▸ Information supplied
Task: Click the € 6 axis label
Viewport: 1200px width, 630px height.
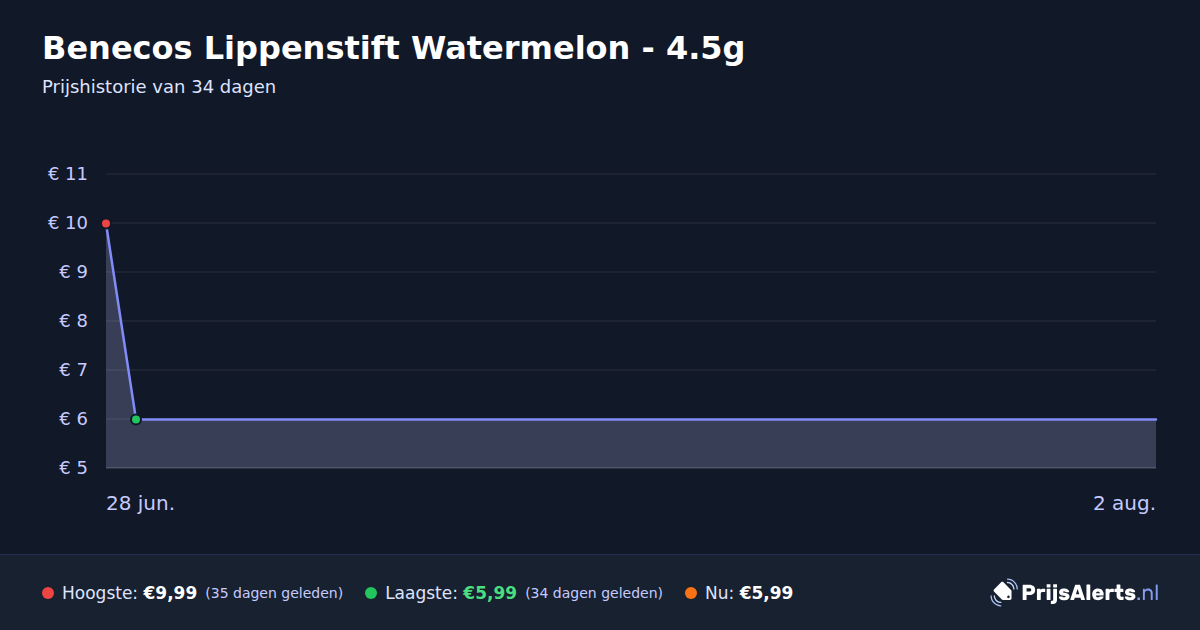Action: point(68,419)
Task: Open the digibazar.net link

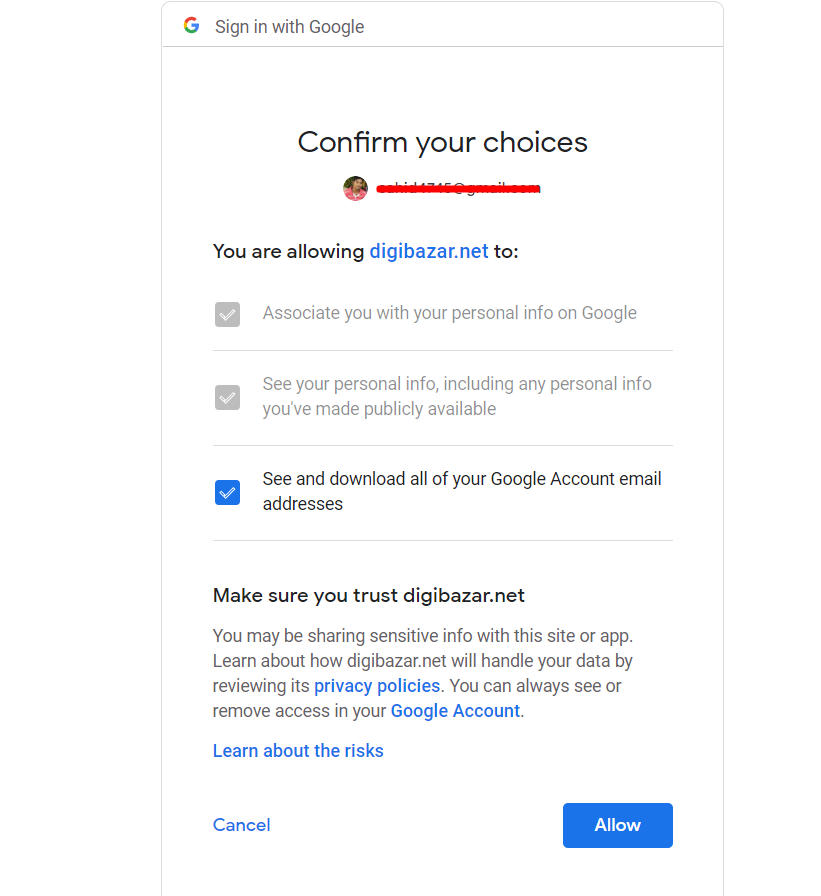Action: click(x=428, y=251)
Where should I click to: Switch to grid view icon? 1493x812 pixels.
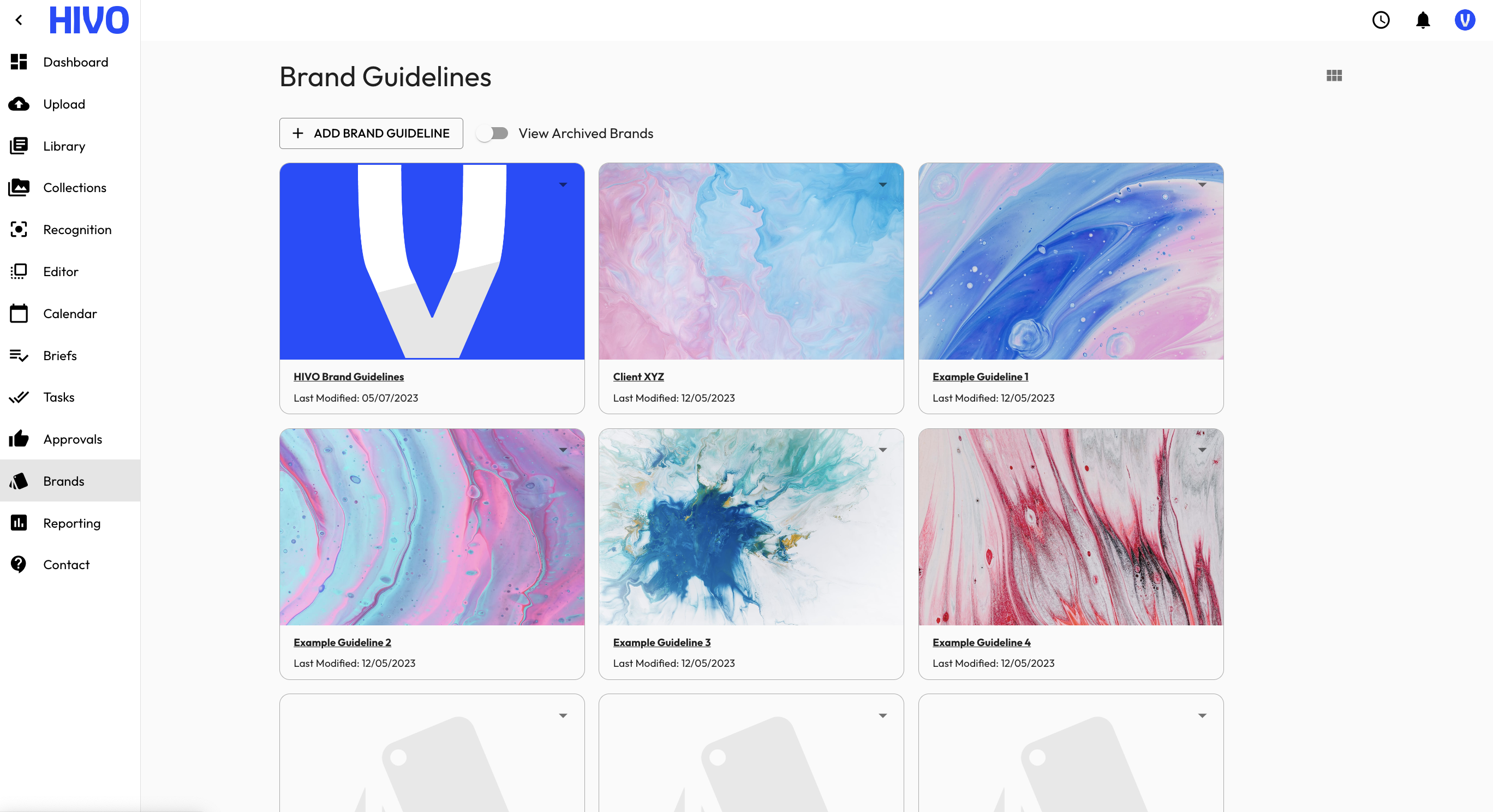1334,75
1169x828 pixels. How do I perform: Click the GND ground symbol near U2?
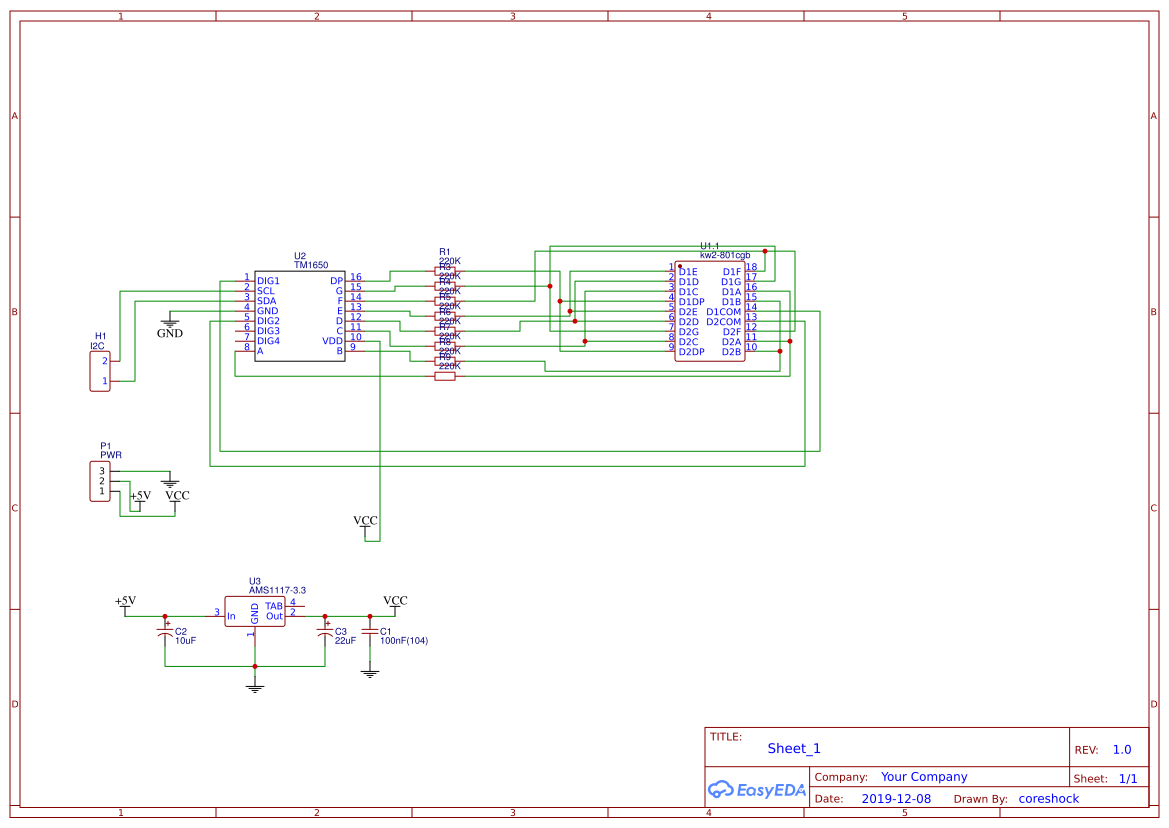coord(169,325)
==
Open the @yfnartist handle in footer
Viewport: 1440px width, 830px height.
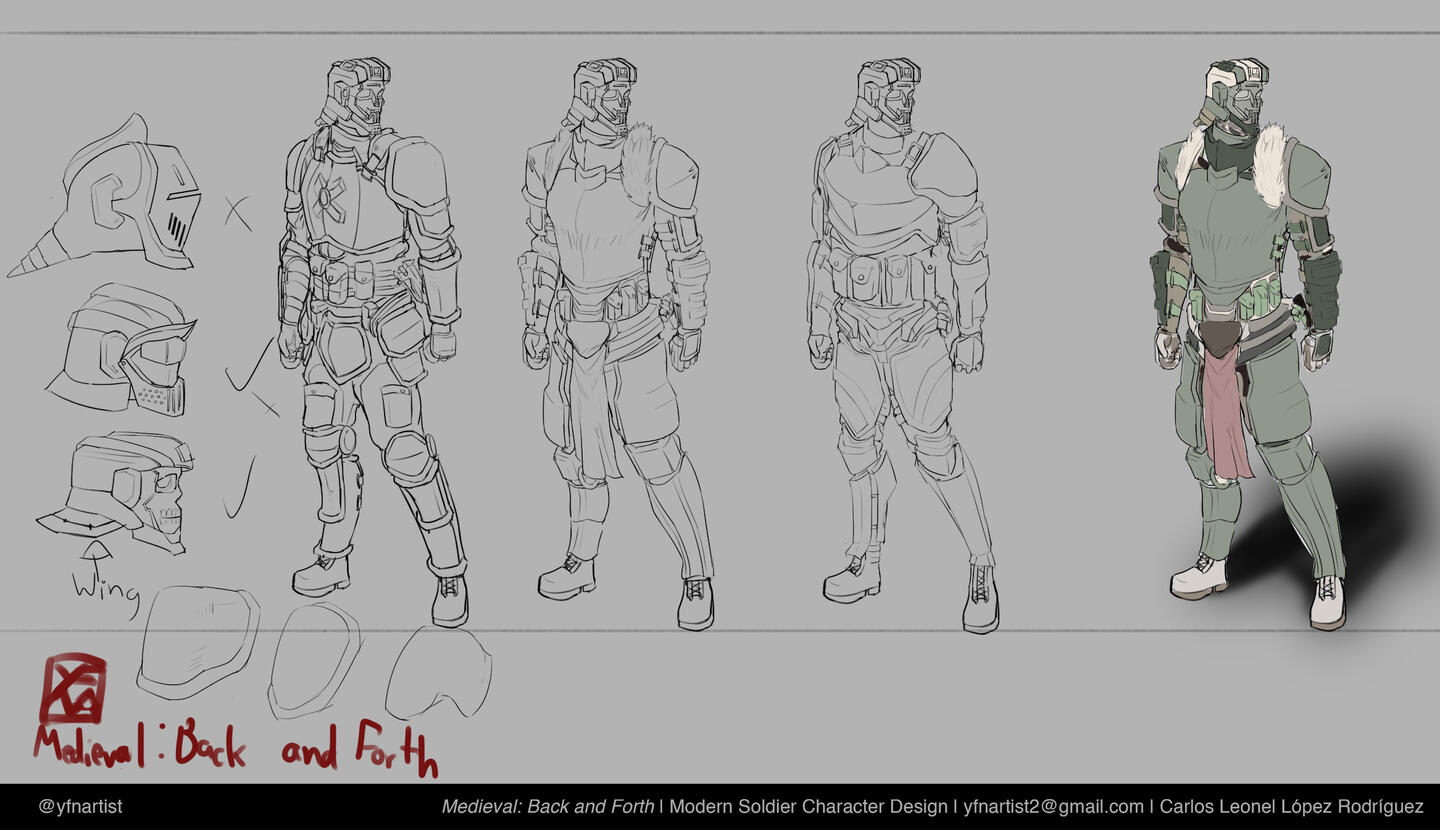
--
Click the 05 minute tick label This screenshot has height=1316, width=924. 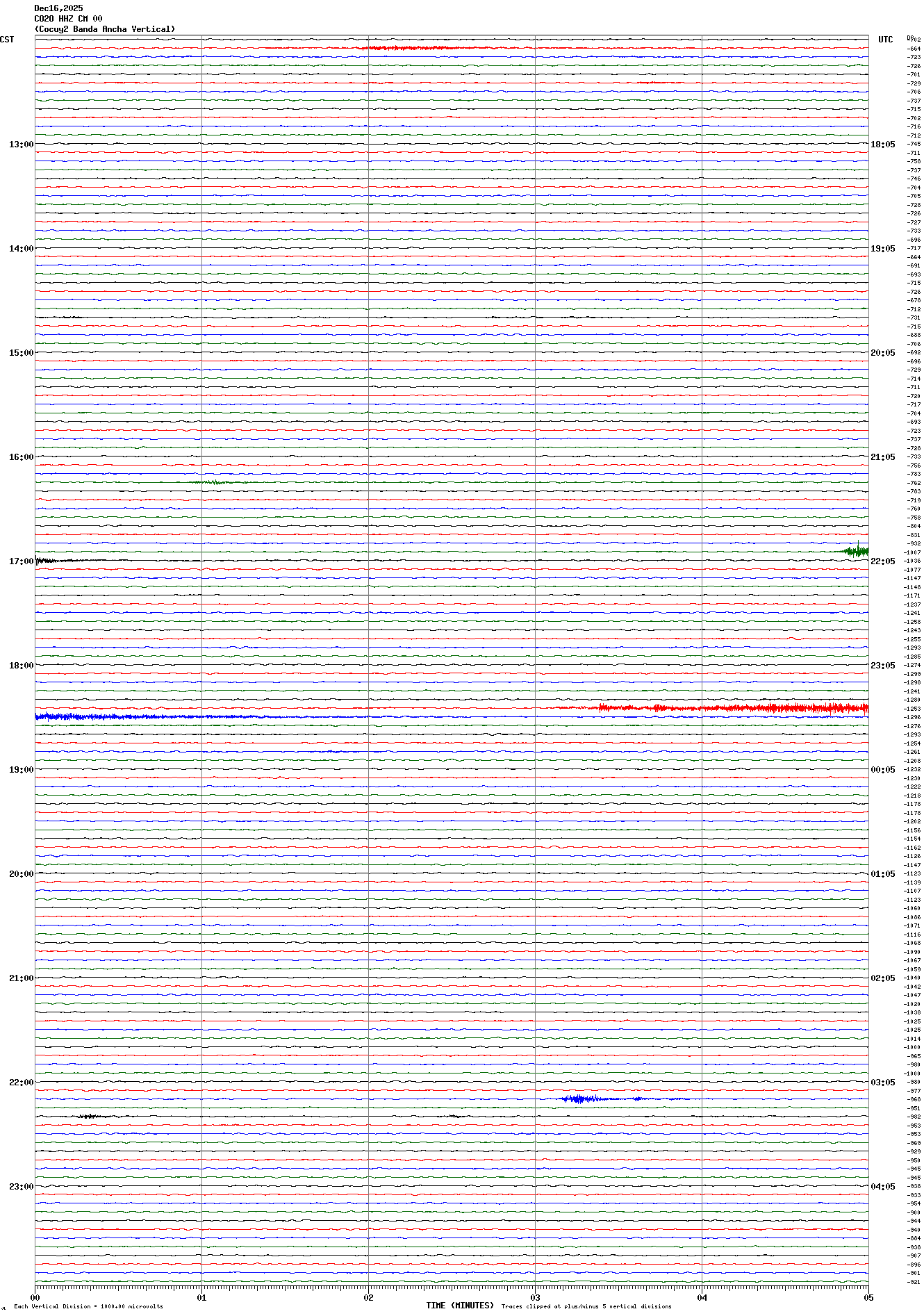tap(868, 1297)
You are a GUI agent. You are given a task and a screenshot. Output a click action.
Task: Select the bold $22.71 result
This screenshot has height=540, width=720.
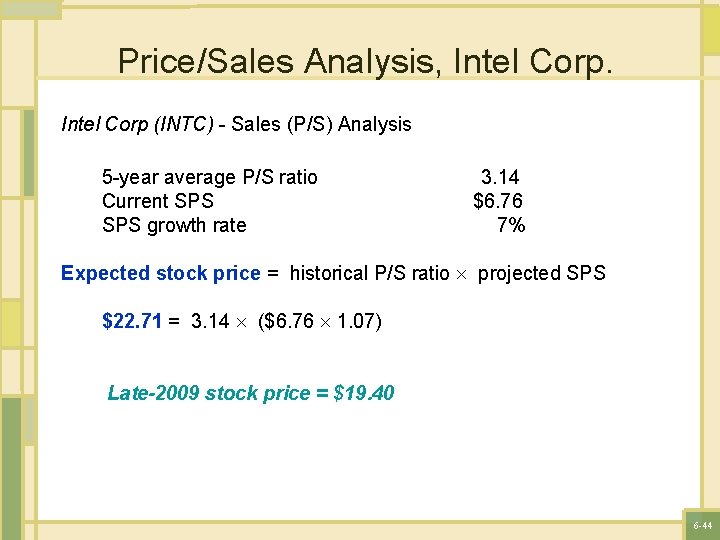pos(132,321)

▸ What you have to do
Which lines of the data above contain the string "Viewport"? Show each such line in full, treating uppercase and lowercase as different.

▸ Completed exercise
Viewport: 1200px width, 630px height.
Viewport: 1440px width, 830px height.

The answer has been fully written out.